TASK DIRECTIONS — Repeat these records exactly, pictures excluded.
%%
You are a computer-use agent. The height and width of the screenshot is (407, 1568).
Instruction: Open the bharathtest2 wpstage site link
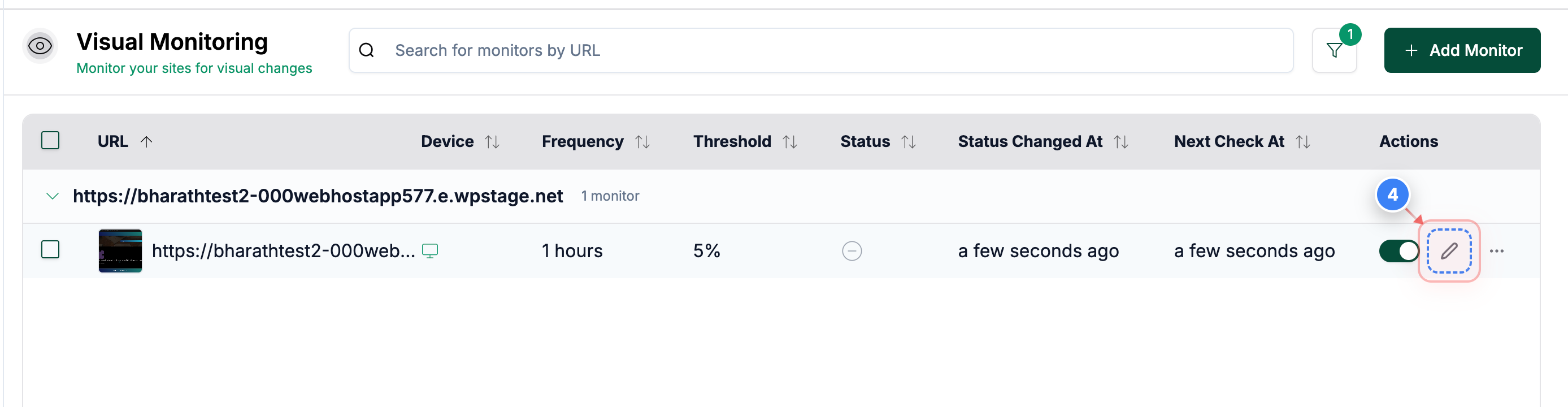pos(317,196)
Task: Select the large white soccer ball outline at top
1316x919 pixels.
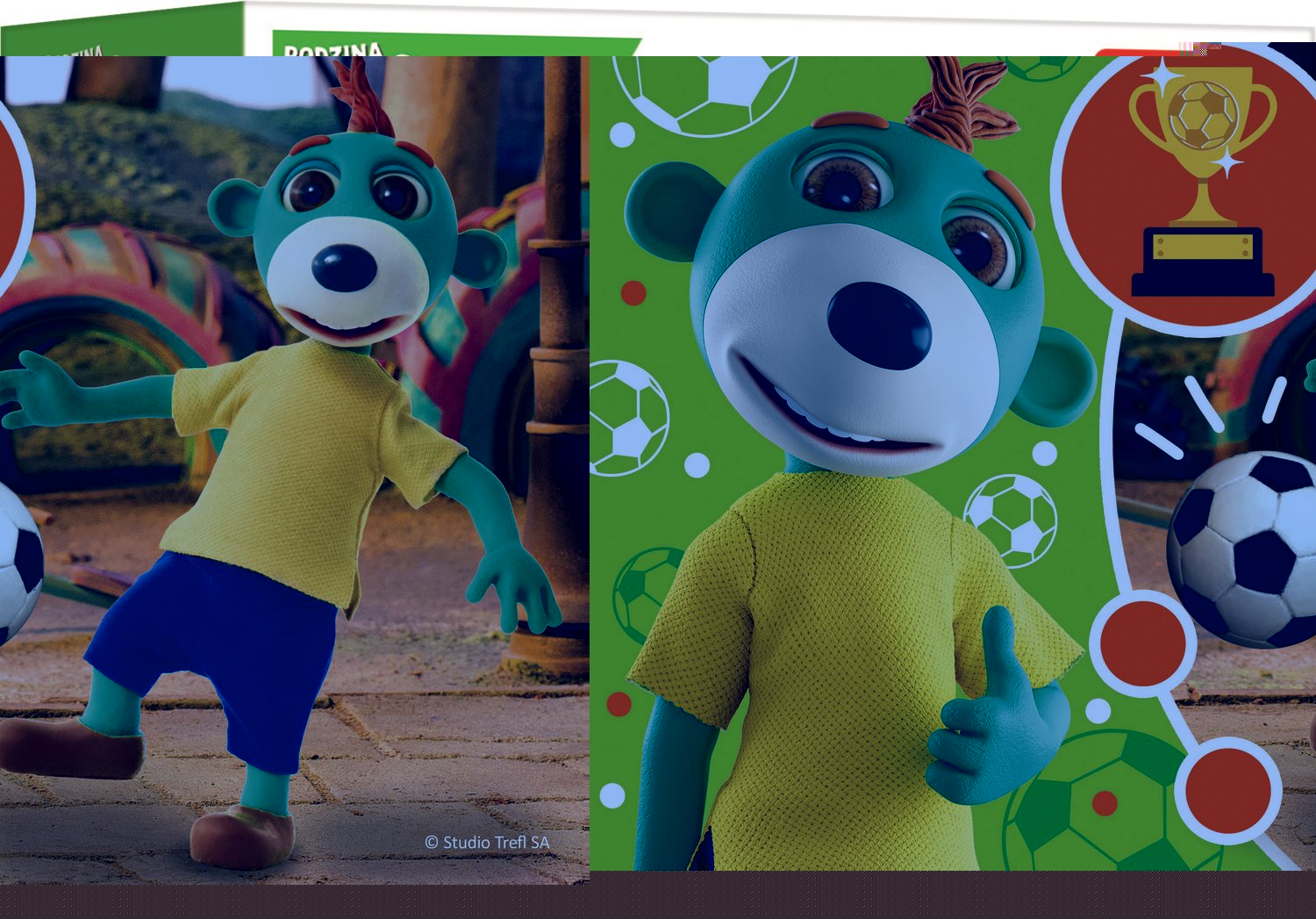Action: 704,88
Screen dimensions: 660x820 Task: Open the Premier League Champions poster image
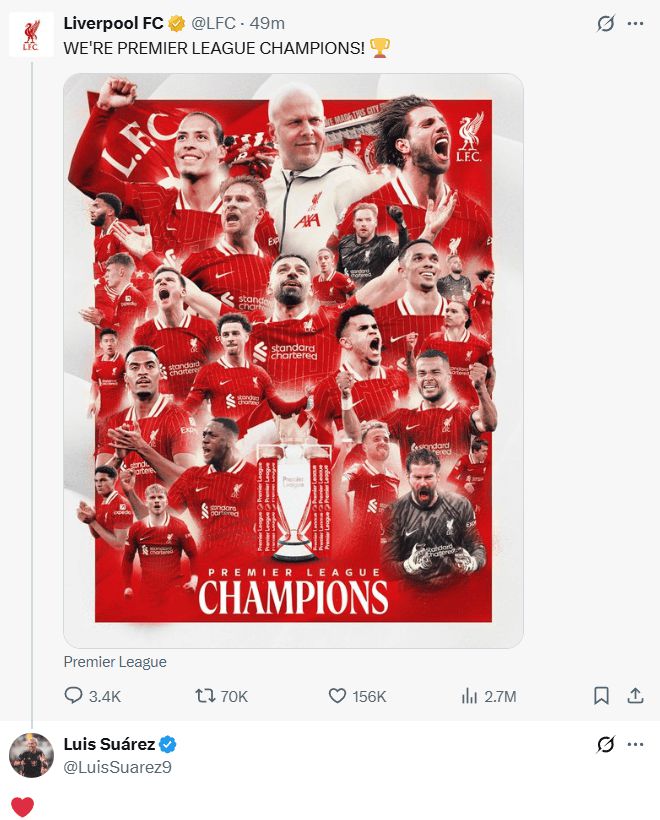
%%
SOLVED EXERCISE —
You are a computer-use agent. The height and width of the screenshot is (407, 1568).
Instruction: Open the bharathtest2 wpstage site link
pos(317,196)
Task: Select the large white soccer ball outline at top
1316x919 pixels.
Action: 704,88
Screen dimensions: 660x820 Task: Open the Premier League Champions poster image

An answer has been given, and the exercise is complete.